Rewrite the entries from the line that has "Choose the bold" through the last entry, changing every "screenshot" to "image" and leaving the rest as it is.

= DATA SECTION =
[Begin]
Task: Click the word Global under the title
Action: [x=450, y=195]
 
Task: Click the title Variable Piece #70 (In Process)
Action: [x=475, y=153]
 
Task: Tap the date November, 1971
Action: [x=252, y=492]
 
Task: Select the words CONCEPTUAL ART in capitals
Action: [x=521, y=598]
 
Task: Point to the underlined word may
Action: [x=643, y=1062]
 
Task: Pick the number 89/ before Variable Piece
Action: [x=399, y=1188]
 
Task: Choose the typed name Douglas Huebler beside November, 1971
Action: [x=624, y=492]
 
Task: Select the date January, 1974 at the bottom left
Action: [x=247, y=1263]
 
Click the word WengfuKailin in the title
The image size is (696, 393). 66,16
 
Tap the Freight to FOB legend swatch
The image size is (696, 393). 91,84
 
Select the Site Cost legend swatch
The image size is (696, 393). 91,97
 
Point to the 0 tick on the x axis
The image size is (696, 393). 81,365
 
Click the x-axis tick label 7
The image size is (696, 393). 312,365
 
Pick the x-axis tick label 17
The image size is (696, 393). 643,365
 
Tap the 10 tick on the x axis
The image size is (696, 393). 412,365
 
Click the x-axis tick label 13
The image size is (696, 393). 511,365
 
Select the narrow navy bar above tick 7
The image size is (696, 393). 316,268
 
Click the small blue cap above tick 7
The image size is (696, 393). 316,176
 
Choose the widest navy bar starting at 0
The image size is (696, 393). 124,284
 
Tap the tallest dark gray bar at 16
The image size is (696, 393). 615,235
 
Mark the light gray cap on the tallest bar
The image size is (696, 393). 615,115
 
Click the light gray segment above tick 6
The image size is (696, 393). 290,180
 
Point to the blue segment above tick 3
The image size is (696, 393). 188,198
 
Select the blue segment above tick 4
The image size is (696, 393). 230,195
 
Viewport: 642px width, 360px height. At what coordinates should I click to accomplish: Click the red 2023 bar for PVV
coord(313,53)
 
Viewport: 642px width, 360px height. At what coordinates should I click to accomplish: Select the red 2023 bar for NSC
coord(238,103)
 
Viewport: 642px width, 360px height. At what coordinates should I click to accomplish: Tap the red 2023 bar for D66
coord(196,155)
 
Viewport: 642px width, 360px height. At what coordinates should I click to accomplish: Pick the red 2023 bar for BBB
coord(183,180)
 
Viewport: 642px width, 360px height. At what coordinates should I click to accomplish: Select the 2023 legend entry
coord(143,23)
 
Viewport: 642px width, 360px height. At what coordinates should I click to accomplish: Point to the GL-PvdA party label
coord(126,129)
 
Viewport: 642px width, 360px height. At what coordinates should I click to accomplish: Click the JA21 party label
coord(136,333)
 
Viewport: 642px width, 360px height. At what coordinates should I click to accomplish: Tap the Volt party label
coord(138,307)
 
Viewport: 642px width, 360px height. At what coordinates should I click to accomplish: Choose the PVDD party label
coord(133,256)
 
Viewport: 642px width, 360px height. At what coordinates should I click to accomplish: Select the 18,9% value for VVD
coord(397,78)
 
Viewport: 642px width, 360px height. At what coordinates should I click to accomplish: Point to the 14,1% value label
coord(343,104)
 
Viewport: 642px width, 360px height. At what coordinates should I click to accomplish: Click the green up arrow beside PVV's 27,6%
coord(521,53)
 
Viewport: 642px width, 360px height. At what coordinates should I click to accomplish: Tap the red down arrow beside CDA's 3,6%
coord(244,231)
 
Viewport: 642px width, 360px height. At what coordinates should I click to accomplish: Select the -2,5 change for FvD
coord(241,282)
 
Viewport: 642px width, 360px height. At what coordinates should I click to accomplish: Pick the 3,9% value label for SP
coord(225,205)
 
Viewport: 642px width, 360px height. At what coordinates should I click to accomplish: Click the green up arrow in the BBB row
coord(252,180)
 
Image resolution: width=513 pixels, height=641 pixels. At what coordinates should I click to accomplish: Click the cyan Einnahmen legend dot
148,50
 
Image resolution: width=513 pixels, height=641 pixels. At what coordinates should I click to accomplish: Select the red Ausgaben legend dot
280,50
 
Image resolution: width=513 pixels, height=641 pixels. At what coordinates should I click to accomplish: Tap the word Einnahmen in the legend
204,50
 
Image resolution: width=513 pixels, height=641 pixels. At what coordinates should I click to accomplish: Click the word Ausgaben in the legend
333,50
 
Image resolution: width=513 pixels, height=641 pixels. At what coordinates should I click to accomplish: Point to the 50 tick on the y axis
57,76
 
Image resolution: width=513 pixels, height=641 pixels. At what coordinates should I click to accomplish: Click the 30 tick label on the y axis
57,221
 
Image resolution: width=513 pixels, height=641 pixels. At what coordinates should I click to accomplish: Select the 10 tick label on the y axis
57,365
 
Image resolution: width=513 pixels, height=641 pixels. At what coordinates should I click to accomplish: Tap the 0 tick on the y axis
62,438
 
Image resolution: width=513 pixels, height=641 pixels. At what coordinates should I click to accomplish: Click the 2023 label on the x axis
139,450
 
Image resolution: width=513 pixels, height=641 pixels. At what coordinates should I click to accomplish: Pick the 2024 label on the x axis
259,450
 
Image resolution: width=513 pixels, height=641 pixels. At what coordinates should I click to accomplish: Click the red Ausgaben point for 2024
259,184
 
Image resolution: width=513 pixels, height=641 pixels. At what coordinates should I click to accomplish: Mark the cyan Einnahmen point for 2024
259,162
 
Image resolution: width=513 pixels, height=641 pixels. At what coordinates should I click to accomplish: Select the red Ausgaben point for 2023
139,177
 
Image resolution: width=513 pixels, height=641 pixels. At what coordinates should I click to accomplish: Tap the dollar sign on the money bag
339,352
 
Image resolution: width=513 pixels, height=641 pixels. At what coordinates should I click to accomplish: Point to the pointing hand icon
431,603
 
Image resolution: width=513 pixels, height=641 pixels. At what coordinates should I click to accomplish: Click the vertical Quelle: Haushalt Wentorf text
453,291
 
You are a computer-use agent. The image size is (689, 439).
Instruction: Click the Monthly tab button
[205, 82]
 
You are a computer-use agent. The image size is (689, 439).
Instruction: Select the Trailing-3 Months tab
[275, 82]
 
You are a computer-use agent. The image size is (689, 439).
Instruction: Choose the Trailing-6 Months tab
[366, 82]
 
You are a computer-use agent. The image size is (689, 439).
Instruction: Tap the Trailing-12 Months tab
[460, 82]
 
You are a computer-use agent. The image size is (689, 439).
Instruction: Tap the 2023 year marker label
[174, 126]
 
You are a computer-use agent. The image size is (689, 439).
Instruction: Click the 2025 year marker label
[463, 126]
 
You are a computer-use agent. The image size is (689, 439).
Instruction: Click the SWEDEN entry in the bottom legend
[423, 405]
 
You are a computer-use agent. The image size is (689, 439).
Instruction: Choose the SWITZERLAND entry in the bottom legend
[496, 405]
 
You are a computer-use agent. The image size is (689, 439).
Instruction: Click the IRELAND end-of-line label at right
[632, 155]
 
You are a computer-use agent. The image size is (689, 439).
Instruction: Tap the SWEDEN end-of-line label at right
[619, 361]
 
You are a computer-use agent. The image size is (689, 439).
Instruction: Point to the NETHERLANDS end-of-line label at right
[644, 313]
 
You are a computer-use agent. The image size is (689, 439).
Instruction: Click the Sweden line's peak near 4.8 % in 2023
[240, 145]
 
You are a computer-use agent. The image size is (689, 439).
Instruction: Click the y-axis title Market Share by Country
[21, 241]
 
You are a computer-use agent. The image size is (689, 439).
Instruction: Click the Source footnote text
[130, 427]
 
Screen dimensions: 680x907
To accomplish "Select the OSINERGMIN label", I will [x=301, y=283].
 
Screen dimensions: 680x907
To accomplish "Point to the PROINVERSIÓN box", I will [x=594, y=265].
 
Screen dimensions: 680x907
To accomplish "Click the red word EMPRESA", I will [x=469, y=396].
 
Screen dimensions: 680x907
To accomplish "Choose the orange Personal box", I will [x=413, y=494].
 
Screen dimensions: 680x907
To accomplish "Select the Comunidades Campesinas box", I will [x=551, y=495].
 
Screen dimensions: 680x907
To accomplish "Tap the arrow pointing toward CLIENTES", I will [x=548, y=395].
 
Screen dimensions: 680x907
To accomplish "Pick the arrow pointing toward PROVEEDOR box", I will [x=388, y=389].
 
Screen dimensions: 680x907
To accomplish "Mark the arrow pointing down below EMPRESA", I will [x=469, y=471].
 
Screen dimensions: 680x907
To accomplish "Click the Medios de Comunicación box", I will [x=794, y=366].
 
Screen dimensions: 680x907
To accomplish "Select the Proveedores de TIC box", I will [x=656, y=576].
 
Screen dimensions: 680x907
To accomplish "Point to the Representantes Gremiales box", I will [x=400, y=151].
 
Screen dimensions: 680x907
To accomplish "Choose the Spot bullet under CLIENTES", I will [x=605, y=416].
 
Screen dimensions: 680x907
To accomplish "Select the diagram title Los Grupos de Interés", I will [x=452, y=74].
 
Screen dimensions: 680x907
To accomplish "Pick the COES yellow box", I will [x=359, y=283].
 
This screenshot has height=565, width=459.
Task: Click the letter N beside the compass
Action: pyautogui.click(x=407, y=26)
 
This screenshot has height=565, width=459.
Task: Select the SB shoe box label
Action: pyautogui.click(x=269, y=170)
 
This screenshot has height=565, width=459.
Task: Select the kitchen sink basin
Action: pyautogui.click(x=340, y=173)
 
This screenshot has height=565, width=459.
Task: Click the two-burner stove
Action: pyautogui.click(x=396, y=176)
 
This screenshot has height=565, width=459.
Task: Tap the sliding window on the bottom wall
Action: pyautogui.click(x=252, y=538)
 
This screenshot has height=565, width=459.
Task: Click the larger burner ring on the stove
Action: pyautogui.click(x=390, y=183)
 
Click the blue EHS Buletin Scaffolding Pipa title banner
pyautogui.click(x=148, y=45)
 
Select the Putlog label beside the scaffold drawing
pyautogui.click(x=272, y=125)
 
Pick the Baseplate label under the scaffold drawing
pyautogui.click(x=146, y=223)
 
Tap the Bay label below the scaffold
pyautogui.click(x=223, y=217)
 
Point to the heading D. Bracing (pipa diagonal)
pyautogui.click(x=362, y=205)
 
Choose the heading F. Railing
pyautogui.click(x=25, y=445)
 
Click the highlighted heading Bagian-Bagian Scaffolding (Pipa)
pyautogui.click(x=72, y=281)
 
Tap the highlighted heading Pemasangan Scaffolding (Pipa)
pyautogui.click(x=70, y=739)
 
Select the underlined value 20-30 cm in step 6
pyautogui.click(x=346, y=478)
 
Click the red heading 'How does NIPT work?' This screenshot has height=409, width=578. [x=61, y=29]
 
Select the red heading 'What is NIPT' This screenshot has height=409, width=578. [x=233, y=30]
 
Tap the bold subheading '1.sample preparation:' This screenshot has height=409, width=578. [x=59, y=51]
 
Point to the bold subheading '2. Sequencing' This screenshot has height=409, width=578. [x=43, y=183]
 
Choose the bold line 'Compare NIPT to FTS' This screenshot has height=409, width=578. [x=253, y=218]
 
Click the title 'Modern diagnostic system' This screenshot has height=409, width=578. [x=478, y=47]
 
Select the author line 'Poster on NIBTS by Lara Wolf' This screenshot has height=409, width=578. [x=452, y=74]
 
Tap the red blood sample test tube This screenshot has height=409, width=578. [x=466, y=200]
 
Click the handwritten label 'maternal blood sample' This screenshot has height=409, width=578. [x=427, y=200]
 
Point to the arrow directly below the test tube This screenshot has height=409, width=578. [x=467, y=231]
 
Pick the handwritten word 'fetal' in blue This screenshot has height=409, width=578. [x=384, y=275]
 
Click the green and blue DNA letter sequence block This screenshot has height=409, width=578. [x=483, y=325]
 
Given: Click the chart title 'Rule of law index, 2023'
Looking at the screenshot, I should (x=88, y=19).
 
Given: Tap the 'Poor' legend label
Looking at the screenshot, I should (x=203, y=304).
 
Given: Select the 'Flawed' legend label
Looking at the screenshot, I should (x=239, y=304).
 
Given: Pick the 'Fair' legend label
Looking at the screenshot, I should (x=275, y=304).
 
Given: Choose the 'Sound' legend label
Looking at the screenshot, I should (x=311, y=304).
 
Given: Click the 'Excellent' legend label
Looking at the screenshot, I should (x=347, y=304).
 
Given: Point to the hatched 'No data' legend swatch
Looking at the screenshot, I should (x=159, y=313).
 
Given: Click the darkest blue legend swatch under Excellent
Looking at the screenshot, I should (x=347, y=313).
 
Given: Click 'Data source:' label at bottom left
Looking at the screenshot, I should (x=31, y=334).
[End]
= FINISHED TASK =
Choose the bold line 'Compare NIPT to FTS' This image has height=409, width=578. [x=253, y=218]
 
Click the title 'Modern diagnostic system' This image has height=409, width=578. [x=478, y=47]
 
Select the author line 'Poster on NIBTS by Lara Wolf' This image has height=409, width=578. [x=452, y=74]
 
Tap the red blood sample test tube This image has height=409, width=578. [x=466, y=200]
 
Click the handwritten label 'maternal blood sample' This image has height=409, width=578. [x=427, y=200]
 
Point to the arrow directly below the test tube This image has height=409, width=578. [x=467, y=231]
 
Pick the handwritten word 'fetal' in blue This image has height=409, width=578. [x=384, y=275]
 
Click the green and blue DNA letter sequence block This image has height=409, width=578. [x=483, y=325]
 
Given: Click the chart title 'Rule of law index, 2023'
Looking at the image, I should (x=88, y=19).
 
Given: Tap the 'Poor' legend label
Looking at the image, I should (x=203, y=304).
 
Given: Select the 'Flawed' legend label
Looking at the image, I should (x=239, y=304).
 
Given: Pick the 'Fair' legend label
Looking at the image, I should (x=275, y=304).
 
Given: Choose the 'Sound' legend label
Looking at the image, I should (x=311, y=304).
 
Given: Click the 'Excellent' legend label
Looking at the image, I should (x=347, y=304).
 
Given: Point to the hatched 'No data' legend swatch
Looking at the image, I should (x=159, y=313).
 
Given: Click the darkest blue legend swatch under Excellent
Looking at the image, I should (x=347, y=313).
 
Given: Click 'Data source:' label at bottom left
Looking at the image, I should (x=31, y=334).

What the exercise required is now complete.